### [HOW TO COMPLETE THIS TASK]
In the data below, one line contains "Where should I click to: Click the Replace" and a later one contains "The width and height of the screenshot is (1568, 719).". Print both, with every line between them, exactly and alone.

(Stored items)
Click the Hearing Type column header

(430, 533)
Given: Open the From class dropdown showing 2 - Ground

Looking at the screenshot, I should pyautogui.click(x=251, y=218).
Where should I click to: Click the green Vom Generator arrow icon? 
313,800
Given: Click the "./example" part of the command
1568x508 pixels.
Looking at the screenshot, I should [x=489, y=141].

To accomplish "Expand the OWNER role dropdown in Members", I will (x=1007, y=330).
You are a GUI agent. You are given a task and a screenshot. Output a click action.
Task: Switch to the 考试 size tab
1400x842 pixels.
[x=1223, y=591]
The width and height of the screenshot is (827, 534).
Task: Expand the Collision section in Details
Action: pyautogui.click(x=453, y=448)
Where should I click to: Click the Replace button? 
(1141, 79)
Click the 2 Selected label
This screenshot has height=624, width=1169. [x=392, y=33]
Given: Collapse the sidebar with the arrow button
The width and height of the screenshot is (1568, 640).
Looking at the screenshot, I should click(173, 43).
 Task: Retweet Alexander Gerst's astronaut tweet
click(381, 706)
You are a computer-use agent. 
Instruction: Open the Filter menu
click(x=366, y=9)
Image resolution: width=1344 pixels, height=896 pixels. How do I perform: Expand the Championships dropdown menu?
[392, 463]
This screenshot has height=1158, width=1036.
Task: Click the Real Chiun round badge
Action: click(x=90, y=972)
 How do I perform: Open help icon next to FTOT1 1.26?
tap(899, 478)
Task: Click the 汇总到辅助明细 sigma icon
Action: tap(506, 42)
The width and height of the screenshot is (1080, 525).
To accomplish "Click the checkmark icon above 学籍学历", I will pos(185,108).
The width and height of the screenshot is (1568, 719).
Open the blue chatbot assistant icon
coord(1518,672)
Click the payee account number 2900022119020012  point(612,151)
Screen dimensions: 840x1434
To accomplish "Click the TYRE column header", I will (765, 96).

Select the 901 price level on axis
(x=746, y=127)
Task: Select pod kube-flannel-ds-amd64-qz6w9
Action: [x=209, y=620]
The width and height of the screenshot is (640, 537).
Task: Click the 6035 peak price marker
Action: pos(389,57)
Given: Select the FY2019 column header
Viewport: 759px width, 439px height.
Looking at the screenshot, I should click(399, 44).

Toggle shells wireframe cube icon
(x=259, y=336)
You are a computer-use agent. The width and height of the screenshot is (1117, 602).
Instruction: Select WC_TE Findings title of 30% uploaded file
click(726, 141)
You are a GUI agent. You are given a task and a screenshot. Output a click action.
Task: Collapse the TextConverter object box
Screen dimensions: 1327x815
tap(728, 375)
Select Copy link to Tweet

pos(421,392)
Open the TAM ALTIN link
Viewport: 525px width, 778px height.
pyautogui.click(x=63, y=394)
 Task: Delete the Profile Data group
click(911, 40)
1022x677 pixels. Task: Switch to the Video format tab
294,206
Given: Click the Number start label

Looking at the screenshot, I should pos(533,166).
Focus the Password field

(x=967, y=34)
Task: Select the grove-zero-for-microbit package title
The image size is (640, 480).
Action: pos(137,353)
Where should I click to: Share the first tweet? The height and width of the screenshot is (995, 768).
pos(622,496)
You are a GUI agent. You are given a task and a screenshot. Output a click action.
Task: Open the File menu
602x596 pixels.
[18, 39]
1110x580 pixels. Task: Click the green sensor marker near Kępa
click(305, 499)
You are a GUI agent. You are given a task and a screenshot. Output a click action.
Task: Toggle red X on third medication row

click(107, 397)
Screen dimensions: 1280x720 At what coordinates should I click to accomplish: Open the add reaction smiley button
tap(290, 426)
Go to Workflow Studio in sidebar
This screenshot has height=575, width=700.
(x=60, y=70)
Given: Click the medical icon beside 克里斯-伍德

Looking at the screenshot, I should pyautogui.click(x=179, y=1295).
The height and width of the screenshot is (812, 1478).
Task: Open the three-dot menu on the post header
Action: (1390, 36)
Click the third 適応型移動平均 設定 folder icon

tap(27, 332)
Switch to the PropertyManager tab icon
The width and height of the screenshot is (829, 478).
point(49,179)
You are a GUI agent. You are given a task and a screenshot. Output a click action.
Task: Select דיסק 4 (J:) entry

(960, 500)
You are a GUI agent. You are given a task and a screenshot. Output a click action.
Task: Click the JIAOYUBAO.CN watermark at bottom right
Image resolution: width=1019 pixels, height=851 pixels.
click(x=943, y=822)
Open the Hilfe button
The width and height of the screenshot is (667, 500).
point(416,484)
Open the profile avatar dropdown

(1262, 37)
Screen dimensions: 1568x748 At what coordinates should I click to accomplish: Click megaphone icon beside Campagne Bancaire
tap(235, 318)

### [ANSWER]
Where should I click to: Click the Replace button? 
(1141, 79)
Click the 2 Selected label
This screenshot has height=624, width=1169. [x=392, y=33]
Given: Collapse the sidebar with the arrow button
The width and height of the screenshot is (1568, 640).
Looking at the screenshot, I should click(173, 43).
 Task: Retweet Alexander Gerst's astronaut tweet
click(381, 706)
You are a computer-use agent. 
Instruction: Open the Filter menu
click(x=366, y=9)
Image resolution: width=1344 pixels, height=896 pixels. How do I perform: Expand the Championships dropdown menu?
[392, 463]
This screenshot has height=1158, width=1036.
Task: Click the Real Chiun round badge
Action: click(x=90, y=972)
 How do I perform: Open help icon next to FTOT1 1.26?
tap(899, 478)
Task: Click the 汇总到辅助明细 sigma icon
Action: tap(506, 42)
The width and height of the screenshot is (1080, 525).
To accomplish "Click the checkmark icon above 学籍学历", I will pos(185,108).
The width and height of the screenshot is (1568, 719).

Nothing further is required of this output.